[Item #46569] Industrial Relations: Final Report and Testimony Submitted to Congress by the Commission on Industrial Relations Created by the Act of August 23, 1912. LABOR HISTORY, COMMISSION ON INDUSTRIAL RELATIONS.

Industrial Relations: Final Report and Testimony Submitted to Congress by the Commission on Industrial Relations Created by the Act of August 23, 1912

Washington DC: Government Printing Office, 1916. First Edition. Eleven volumes; thick octavos (23cm.); publisher's tan double-ruled cloth, spines lettered in black. Ex-Willard Library with their contemporary bookplates to front pastedowns, cloth and textblocks a bit dust-soiled, spine cloth slightly darkened, else a Very Good, sturdy set. Issued as Senate Documents Vols. 19-29 for the 64th Congress, 1st session, December 6, 1915-September 8, 1916, Document 415.

Comprehensive report of the labor struggles and laws at the turn of the 20th century, subsantially devoted to the Colorado Labor Wars. The Commission was first created in 1912 in the wake of a wave of labor disputes, and was headed by Woodrow Wilson's appointee, the progressive lawyer Frank P. Walsh.
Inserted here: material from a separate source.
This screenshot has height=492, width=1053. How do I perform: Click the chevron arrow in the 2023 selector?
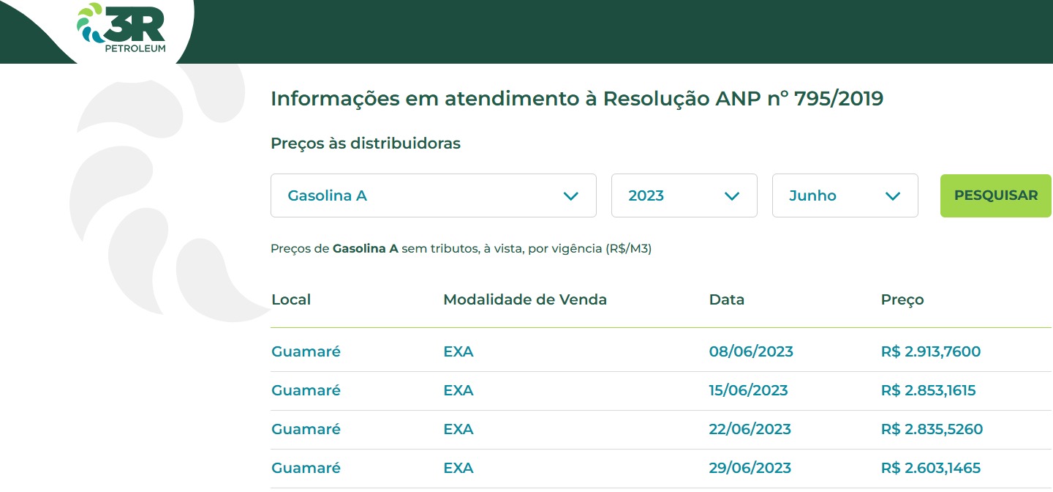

The Report, completed four years after the Commission first began its research, reached a total of 11,260 pages, the first 265pp. consisting of the report, the remaining text devoted to testimonials. Listed among the testimonials are those of Samuel Gompers on the American Federation of Labor, the Socialist Party, and the Industrial Workers of the World; and chapters on the mining conditions of Butte, Montana; the industrial relations of Seattle, Washington; collective bargaining in California; the "smuggling of Asiatics"; the and the Colorado Coal miners' strike (Vol. VII, pp. 6345-6990, Vol. VIII, pp. 6991-7425 and 7761-8013; Vol. IX, pp. 8015-8948), whose opening testimonies include those of two coal miners' wives, Mrs. Pearl Jolly and Mrs. Mary Hannah Thomas, the former's husband having been laid off after travelling to Trinidad, Colorado, one weekend, the trip coinciding with a United Mine Worker's convention, though according to his wife he was only there "to do a little shopping" (p. 6348). Contents also include several testimonies made by Pullman employees (Vol. X, pp. 9543-9695) with detailed descriptions of the duties of a Pullman porter.